Carol Reed fez alguns dos filmes marcantes da época, como O Condenado (Odd Man Out) e O Ídolo Caído, e colaborou com Greene em outros, como o Nosso Homem em Havana, ambientado na Cuba de Batista e filmado pouco depois da revolução castrista (dizem que Fidel assistiu à filmagem de algumas cenas), mas não chegou a merecer lugar num imaginário panteon de grandes diretores. Era dado a um expressionismo meio exibicionista, muita câmera enviesada e jogo de sombras. Mas o estilo funcionou maravilhosamente em O Terceiro Homem, que o redime de todos os excessos.
Graham Greene é outro, acho eu, cuja reputação desbotou com o tempo, no seu caso injustamente.

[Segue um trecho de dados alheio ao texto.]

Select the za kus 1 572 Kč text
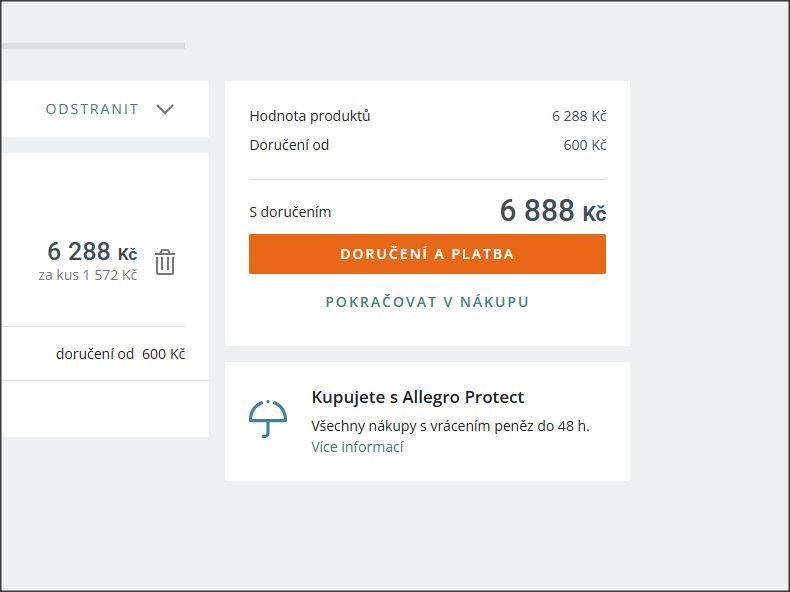This screenshot has height=592, width=790. 88,275
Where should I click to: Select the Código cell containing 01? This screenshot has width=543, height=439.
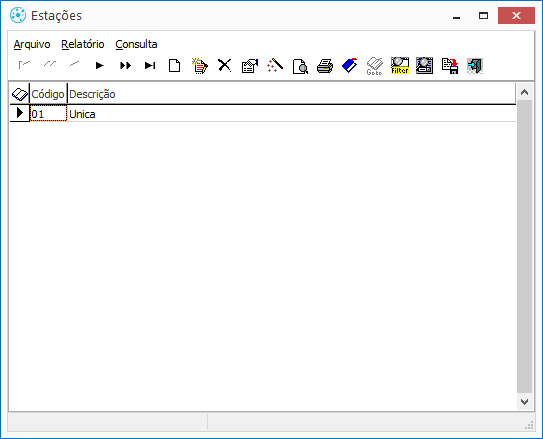click(48, 114)
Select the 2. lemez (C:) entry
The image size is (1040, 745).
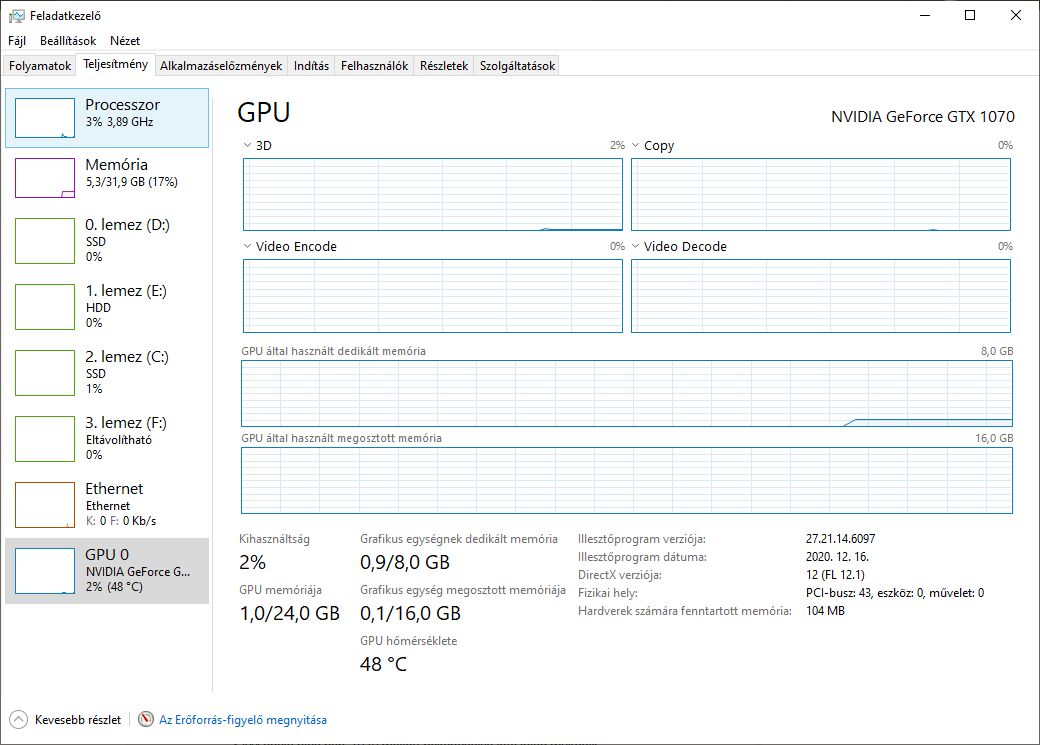107,372
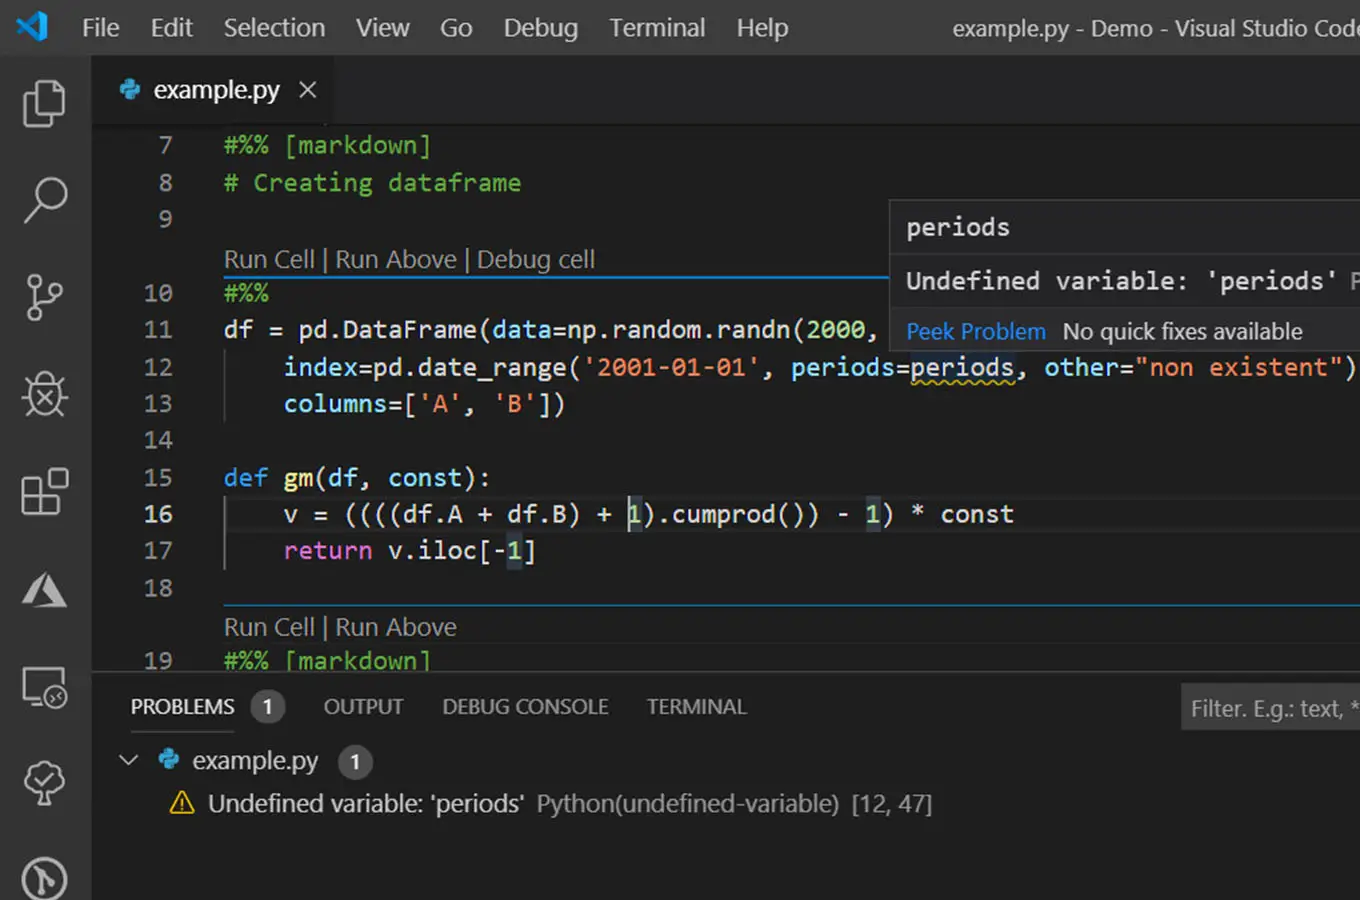
Task: Click the Visual Studio Code logo
Action: (32, 27)
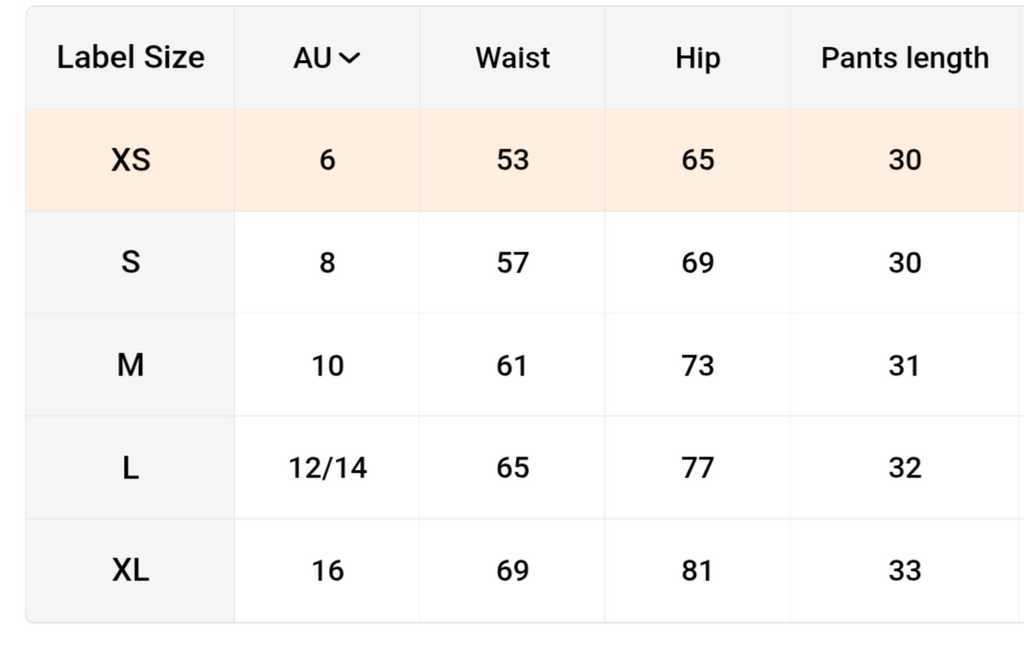Click the Label Size column header
This screenshot has width=1024, height=651.
pyautogui.click(x=131, y=57)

Ele dividia a sua obra entre romances e “entretenimentos”, e certamente encarou o roteiro de O Terceiro Homem, que depois publicou em livro, como exemplo da segunda categoria. Mas Greene, mesmo se divertindo, nunca estava longe dos seus temas preferidos de católico convertido: traição, culpa, remissão ou castigo. Em O Terceiro Homem tem tudo isso. Como no tempo dos Bórgias na Itália, anos de guerra, terror e sangue produziram Harry Lime.